Re: [PATCH v2 09/10] sched/psi: per-cgroup PSI stats disable/re-enable interface
From: Chengming Zhou
Date: Tue Aug 16 2022 - 09:06:56 EST
On 2022/8/15 23:49, Johannes Weiner wrote:
> On Mon, Aug 08, 2022 at 07:03:40PM +0800, Chengming Zhou wrote:
>> +static ssize_t cgroup_psi_write(struct kernfs_open_file *of,
>> + char *buf, size_t nbytes, loff_t off)
>> +{
>> + ssize_t ret;
>> + int enable;
>> + struct cgroup *cgrp;
>> + struct psi_group *psi;
>> +
>> + ret = kstrtoint(strstrip(buf), 0, &enable);
>> + if (ret)
>> + return ret;
>> +
>> + if (enable < 0 || enable > 1)
>> + return -ERANGE;
>> +
>> + cgrp = cgroup_kn_lock_live(of->kn, false);
>> + if (!cgrp)
>> + return -ENOENT;
>> +
>> + psi = cgroup_ino(cgrp) == 1 ? &psi_system : &cgrp->psi;
>> + psi_cgroup_enable(psi, enable);
>
> I think it should also add/remove the pressure files when enabling and
> disabling the aggregation, since their contents would be stale and
> misleading.
>
> Take a look at cgroup_add_dfl_cftypes() and cgroup_rm_cftypes()
Ok, I will look.
>
>> @@ -5115,6 +5152,12 @@ static struct cftype cgroup_base_files[] = {
>> .release = cgroup_pressure_release,
>> },
>> #endif
>> + {
>> + .name = "cgroup.psi",
>> + .flags = CFTYPE_PRESSURE,
>> + .seq_show = cgroup_psi_show,
>> + .write = cgroup_psi_write,
>> + },
>> #endif /* CONFIG_PSI */
>> { } /* terminate */
>> };
>> diff --git a/kernel/sched/psi.c b/kernel/sched/psi.c
>> index 58f8092c938f..9df1686ee02d 100644
>> --- a/kernel/sched/psi.c
>> +++ b/kernel/sched/psi.c
>> @@ -181,6 +181,7 @@ static void group_init(struct psi_group *group)
>> {
>> int cpu;
>>
>> + group->enabled = true;
>> for_each_possible_cpu(cpu)
>> seqcount_init(&per_cpu_ptr(group->pcpu, cpu)->seq);
>> group->avg_last_update = sched_clock();
>> @@ -700,17 +701,16 @@ static void psi_group_change(struct psi_group *group, int cpu,
>> groupc = per_cpu_ptr(group->pcpu, cpu);
>>
>> /*
>> - * First we assess the aggregate resource states this CPU's
>> - * tasks have been in since the last change, and account any
>> - * SOME and FULL time these may have resulted in.
>> - *
>> - * Then we update the task counts according to the state
>> + * First we update the task counts according to the state
>> * change requested through the @clear and @set bits.
>> + *
>> + * Then if the cgroup PSI stats accounting enabled, we
>> + * assess the aggregate resource states this CPU's tasks
>> + * have been in since the last change, and account any
>> + * SOME and FULL time these may have resulted in.
>> */
>> write_seqcount_begin(&groupc->seq);
>>
>> - record_times(groupc, now);
>> -
>> /*
>> * Start with TSK_ONCPU, which doesn't have a corresponding
>> * task count - it's just a boolean flag directly encoded in
>> @@ -750,6 +750,14 @@ static void psi_group_change(struct psi_group *group, int cpu,
>> if (set & (1 << t))
>> groupc->tasks[t]++;
>>
>> + if (!group->enabled) {
>> + if (groupc->state_mask & (1 << PSI_NONIDLE))
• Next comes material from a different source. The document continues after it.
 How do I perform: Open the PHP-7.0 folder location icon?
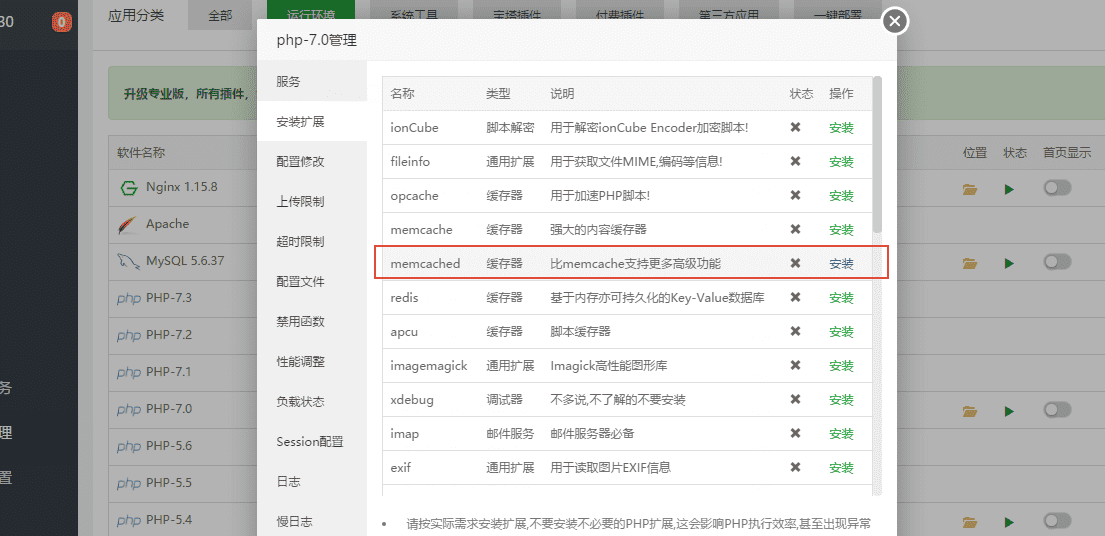tap(969, 410)
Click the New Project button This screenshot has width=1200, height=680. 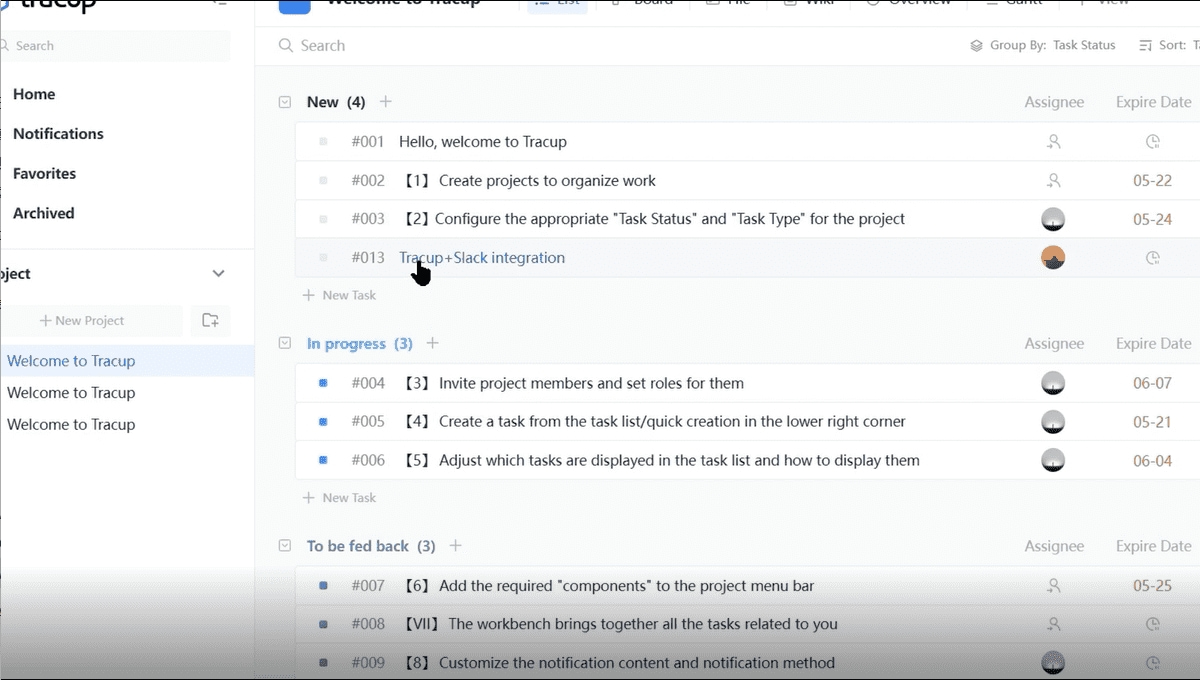pos(82,321)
>> + record_times(groupc, now);
>
> Why record the nonidle time? It's only used for aggregation, which is
> stopped as well.
I'm considering of this situation: disable at t2 and re-enable at t3
state1(t1) --> state2(t2) --> state3(t3)
If aggregator has get_recent_times() in [t1, t2], groupc->times_prev[aggregator]
will include that delta of (t - t1).
Then re-enable at t3, the delta of (t3-t1) is discarded, may make that aggregator
see times < groupc->times_prev[aggregator] ?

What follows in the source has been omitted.